▶ _TASK BRIEF_
Add 36 to every coordinate in the answers and write out again the stretch from the line containing "Where should I" through the line containing "Open the Ideas lightbulb panel", keeping the wording of each row and leaving out the pictures.

▶ _RECORDS FOR THE TASK_
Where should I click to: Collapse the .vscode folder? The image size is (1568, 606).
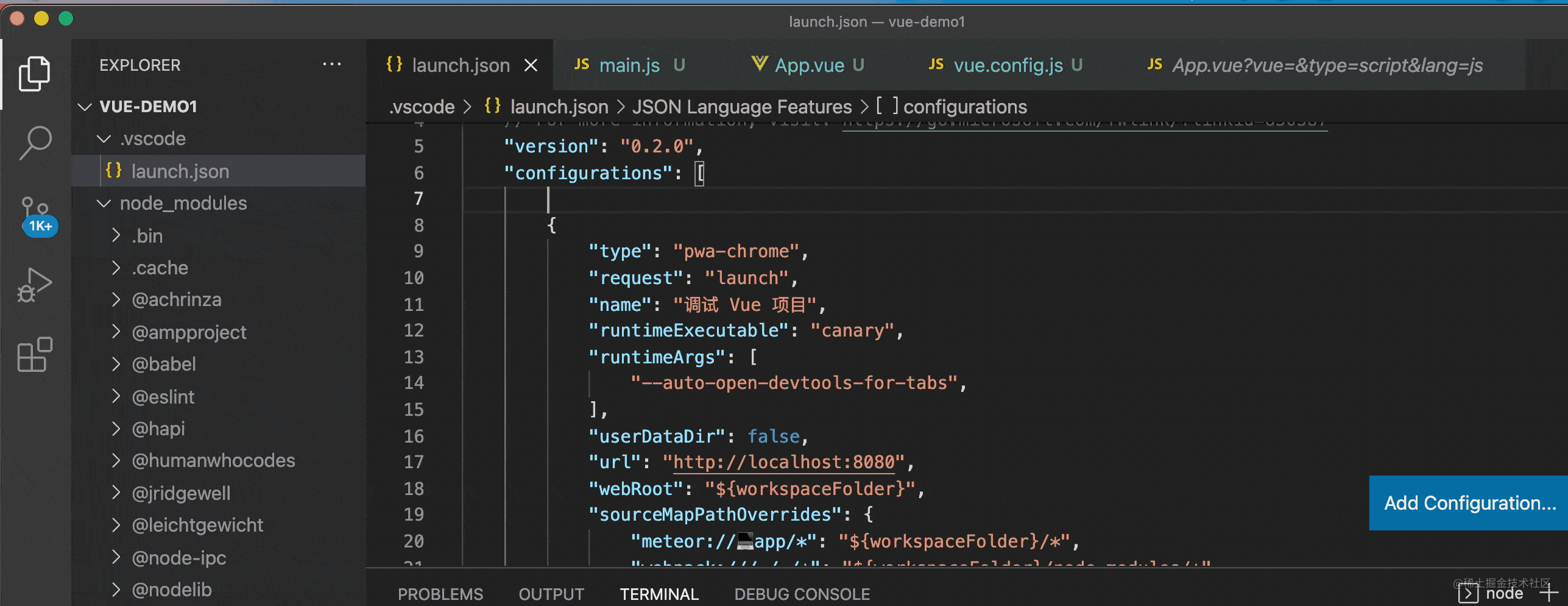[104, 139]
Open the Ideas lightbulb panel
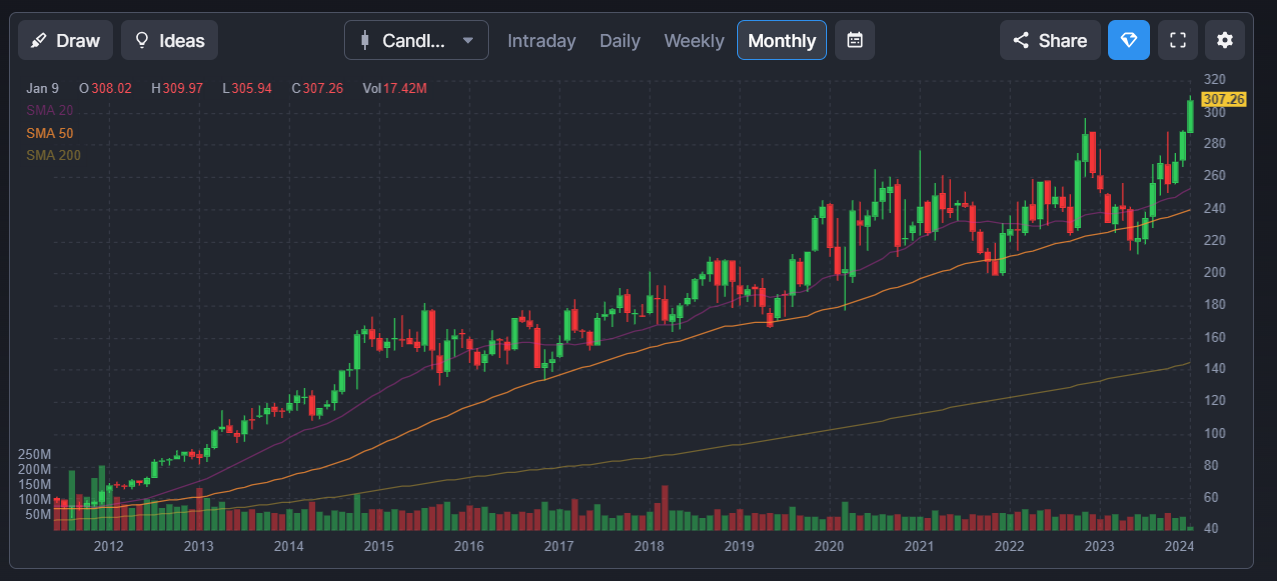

...

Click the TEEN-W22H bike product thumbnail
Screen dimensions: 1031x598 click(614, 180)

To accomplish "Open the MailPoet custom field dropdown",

--

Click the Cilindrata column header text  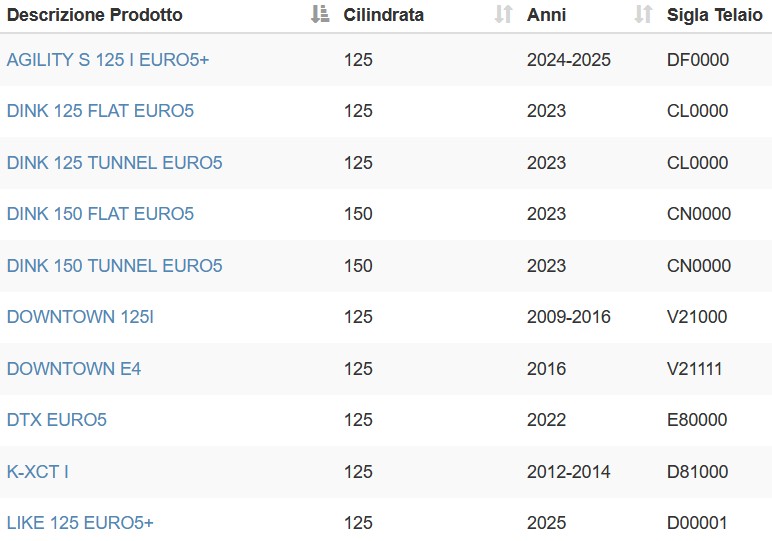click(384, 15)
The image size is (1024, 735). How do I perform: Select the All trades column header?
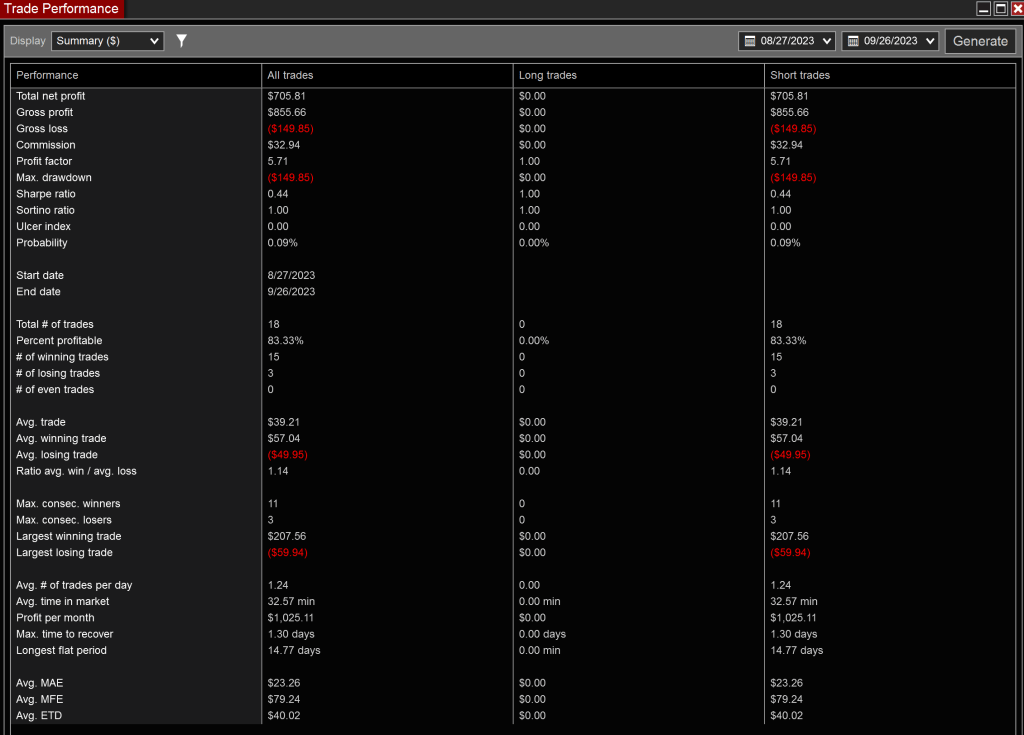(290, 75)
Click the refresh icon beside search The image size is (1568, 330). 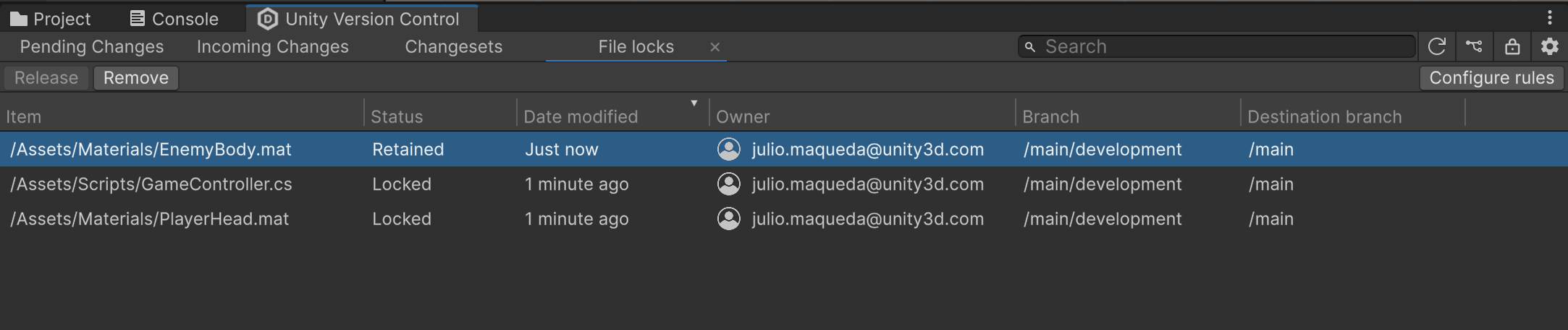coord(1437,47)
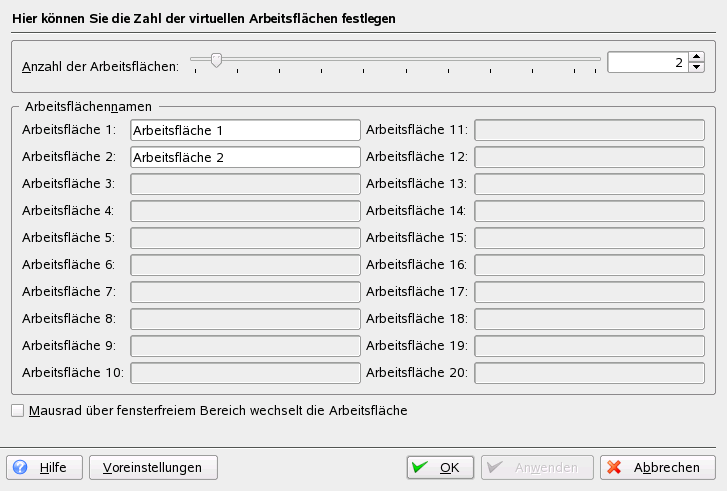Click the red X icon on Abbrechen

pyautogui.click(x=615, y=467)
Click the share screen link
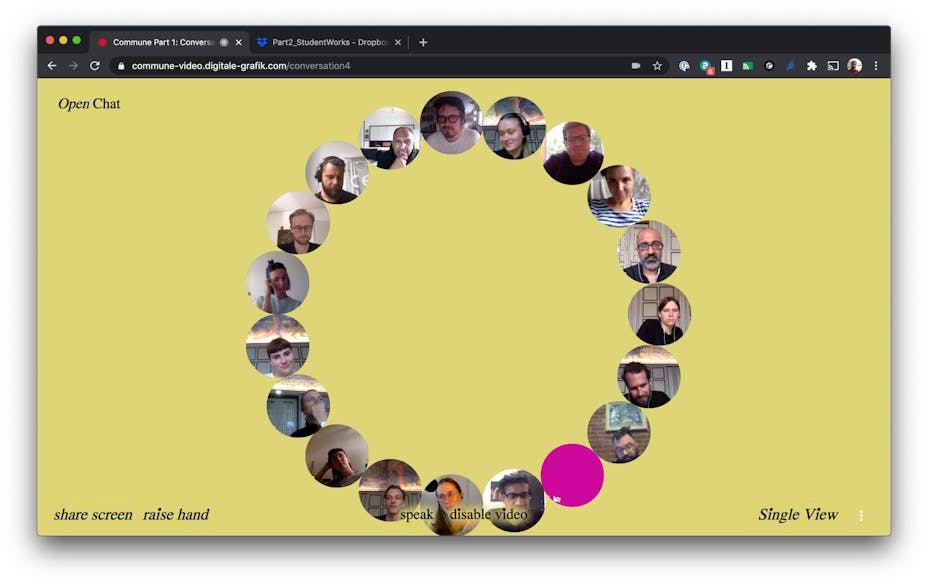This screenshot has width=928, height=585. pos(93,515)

▶ _REPLY_
Where should I click to: Collapse the .vscode folder? The image size is (1568, 606).
[140, 175]
Open the Ideas lightbulb panel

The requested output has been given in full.